Copy, from the entries below, each line where the word "computer" can be found.
· · · · · · ·
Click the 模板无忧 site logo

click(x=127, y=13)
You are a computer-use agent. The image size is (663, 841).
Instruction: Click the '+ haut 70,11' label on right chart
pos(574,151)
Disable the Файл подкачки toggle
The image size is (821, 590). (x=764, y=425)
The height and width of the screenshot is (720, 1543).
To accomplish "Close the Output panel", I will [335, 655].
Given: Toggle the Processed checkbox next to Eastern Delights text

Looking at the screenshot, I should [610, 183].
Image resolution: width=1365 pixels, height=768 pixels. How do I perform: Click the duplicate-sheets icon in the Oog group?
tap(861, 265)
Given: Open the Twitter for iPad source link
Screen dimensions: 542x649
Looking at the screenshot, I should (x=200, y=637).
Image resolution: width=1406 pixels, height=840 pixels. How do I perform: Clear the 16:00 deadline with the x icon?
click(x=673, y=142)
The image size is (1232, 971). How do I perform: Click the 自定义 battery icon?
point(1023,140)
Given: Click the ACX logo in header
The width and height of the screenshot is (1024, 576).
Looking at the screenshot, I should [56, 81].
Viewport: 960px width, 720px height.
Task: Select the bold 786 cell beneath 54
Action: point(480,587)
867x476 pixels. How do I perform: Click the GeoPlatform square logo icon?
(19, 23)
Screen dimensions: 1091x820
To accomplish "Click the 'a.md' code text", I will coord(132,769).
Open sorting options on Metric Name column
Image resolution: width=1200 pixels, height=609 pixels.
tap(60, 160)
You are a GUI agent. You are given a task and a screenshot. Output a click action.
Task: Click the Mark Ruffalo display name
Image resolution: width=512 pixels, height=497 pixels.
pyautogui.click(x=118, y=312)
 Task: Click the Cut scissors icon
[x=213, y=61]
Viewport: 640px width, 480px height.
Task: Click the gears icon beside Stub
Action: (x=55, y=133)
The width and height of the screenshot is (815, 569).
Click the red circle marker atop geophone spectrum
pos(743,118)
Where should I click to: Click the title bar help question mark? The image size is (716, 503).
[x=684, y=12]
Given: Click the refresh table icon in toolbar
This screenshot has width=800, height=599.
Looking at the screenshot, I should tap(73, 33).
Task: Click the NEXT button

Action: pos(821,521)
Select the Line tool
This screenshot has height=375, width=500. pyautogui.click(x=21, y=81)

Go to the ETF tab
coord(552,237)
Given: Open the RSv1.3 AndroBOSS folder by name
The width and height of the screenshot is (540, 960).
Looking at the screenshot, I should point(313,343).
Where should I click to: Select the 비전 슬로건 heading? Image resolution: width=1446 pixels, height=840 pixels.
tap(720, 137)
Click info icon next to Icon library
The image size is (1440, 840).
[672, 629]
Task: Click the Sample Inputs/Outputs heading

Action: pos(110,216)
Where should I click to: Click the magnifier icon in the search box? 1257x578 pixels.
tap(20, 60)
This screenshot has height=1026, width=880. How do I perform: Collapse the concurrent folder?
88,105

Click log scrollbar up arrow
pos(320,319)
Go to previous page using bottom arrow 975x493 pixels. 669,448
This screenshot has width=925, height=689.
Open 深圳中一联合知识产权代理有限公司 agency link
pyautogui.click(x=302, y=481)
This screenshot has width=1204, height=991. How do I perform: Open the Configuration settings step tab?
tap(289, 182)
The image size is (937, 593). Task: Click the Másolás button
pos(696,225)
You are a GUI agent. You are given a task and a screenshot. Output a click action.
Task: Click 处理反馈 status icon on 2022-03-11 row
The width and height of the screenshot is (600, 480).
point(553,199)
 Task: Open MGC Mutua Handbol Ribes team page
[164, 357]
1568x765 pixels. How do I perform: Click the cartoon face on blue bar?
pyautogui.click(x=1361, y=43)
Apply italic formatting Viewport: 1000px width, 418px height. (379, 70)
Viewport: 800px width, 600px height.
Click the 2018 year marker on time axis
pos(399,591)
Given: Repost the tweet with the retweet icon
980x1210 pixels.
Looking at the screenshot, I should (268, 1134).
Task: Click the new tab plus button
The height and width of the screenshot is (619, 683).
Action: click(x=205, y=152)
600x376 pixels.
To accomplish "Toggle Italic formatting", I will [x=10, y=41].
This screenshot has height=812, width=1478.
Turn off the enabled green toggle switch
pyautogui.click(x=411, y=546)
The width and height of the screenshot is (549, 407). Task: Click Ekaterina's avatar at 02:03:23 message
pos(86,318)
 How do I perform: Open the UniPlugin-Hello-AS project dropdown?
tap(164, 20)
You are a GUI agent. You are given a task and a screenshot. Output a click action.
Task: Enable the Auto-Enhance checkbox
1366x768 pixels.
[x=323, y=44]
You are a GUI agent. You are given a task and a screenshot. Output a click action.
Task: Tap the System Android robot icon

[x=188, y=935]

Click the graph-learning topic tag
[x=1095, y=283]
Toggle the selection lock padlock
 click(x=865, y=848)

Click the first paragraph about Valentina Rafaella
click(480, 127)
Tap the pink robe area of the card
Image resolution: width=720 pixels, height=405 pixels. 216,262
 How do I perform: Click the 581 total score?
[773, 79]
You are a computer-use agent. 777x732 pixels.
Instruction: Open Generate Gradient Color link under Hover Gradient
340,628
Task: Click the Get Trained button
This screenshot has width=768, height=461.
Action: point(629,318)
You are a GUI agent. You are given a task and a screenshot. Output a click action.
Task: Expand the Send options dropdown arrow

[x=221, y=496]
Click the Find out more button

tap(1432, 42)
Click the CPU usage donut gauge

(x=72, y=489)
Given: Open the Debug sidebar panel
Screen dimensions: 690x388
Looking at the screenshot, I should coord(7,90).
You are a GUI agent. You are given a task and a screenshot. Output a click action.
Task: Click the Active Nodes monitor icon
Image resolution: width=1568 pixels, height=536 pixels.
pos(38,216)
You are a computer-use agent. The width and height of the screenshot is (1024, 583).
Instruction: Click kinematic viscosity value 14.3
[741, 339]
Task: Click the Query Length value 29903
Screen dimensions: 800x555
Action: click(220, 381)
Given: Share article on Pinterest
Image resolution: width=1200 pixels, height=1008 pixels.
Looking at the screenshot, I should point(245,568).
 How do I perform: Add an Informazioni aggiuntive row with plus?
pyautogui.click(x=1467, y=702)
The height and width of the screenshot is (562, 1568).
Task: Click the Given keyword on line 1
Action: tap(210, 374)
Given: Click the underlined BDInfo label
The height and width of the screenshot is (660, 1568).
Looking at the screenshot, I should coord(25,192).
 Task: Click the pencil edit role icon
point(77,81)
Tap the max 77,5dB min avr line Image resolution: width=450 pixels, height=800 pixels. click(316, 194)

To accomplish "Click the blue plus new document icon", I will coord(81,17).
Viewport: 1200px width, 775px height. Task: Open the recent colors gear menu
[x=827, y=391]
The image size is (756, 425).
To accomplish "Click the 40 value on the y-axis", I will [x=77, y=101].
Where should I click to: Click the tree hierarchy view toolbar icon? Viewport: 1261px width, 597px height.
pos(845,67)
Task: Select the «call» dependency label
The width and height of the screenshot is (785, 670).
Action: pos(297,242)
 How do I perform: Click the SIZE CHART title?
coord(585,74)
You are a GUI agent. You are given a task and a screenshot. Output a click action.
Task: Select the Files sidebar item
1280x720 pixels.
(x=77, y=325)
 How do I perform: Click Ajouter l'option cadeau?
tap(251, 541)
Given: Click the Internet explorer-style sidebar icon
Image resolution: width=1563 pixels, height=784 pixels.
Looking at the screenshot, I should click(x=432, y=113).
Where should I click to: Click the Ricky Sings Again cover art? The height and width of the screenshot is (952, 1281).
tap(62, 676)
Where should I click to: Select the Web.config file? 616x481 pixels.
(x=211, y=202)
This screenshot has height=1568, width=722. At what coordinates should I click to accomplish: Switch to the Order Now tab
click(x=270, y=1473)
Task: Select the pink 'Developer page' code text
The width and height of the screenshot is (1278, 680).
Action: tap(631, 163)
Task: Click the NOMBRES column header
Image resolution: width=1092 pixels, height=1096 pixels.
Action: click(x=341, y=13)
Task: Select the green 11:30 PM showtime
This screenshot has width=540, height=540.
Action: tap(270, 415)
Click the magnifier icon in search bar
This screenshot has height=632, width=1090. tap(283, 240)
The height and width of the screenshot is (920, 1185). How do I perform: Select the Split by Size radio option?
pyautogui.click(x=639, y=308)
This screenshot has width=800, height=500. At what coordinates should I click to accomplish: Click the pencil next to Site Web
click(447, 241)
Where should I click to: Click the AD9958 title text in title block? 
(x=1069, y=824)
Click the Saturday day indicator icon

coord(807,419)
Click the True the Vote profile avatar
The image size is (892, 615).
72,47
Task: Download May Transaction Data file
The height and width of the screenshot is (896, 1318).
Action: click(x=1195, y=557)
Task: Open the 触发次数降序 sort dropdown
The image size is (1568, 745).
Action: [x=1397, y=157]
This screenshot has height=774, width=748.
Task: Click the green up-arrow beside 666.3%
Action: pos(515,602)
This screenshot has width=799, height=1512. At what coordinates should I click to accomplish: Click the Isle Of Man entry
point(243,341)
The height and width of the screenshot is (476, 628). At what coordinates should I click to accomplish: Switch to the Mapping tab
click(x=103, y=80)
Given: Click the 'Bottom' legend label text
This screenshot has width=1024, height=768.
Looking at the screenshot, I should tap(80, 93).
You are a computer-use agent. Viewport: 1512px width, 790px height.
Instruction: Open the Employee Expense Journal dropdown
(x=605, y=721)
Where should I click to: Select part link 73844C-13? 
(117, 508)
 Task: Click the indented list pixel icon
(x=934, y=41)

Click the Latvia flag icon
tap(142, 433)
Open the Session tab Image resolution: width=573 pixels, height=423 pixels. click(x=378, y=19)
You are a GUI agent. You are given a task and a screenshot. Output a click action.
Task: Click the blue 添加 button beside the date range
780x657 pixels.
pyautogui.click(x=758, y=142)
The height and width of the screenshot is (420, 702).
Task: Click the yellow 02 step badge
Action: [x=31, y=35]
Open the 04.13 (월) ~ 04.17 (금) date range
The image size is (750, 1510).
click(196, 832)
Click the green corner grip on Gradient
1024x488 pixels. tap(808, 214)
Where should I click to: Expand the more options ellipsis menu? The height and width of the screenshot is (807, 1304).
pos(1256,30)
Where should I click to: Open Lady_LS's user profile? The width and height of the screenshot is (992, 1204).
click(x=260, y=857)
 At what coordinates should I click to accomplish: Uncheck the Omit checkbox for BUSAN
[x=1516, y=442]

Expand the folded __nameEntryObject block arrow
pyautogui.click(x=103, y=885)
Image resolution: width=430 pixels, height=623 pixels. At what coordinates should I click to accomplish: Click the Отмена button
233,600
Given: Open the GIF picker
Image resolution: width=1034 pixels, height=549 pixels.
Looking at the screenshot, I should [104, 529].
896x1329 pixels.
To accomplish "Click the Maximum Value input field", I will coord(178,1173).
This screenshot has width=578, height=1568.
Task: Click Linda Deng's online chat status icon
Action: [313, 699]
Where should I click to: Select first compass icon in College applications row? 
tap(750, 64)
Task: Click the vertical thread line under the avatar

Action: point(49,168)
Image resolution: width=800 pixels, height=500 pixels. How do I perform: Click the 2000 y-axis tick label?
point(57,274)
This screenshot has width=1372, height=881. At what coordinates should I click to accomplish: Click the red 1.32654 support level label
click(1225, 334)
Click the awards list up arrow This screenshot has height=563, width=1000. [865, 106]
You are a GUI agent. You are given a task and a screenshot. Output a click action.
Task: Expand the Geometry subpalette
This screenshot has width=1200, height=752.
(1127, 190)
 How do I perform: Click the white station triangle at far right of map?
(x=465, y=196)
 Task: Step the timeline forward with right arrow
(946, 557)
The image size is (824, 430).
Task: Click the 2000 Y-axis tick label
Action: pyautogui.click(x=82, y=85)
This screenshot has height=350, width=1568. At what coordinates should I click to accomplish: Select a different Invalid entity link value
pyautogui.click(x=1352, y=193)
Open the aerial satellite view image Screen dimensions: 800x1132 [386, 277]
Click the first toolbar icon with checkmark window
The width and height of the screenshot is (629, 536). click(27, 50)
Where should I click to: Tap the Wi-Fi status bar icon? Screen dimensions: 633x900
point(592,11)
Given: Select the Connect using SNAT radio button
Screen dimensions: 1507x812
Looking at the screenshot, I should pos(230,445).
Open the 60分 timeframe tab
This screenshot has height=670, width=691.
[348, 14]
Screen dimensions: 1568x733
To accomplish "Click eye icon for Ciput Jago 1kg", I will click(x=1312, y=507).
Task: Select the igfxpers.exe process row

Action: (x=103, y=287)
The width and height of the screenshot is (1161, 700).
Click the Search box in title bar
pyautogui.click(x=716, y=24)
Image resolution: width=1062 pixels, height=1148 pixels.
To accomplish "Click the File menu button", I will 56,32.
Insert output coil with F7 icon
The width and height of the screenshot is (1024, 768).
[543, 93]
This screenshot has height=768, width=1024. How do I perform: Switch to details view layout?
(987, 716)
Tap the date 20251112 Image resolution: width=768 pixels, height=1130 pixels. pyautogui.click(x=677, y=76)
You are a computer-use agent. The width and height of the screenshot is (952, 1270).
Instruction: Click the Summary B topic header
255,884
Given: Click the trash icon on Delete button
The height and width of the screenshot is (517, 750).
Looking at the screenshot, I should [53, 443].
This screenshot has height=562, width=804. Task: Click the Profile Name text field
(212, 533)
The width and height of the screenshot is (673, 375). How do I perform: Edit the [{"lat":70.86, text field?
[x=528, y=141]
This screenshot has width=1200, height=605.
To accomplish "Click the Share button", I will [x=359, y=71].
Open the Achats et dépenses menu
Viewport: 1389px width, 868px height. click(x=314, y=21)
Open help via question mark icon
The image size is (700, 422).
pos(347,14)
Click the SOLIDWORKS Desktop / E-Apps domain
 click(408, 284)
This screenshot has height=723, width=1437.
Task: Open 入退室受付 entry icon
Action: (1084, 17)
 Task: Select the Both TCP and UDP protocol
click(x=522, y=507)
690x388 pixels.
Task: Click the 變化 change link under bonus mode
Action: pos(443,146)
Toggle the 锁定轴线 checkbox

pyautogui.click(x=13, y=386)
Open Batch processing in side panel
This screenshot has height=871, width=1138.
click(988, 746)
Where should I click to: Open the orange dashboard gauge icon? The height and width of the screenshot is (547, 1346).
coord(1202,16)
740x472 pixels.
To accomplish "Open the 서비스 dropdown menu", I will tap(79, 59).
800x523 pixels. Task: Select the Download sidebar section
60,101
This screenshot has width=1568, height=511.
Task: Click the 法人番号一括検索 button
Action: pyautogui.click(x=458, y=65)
· · · · · · ·
TASK OUTPUT:
You are a computer-use agent. The image size is (663, 841).
You are a computer-use agent. 777x732 pixels.
You are a computer-use agent. The width and height of the screenshot is (1024, 583).
You are a computer-use agent. Viewport: 1512px width, 790px height.
You are a computer-use agent. The width and height of the screenshot is (952, 1270).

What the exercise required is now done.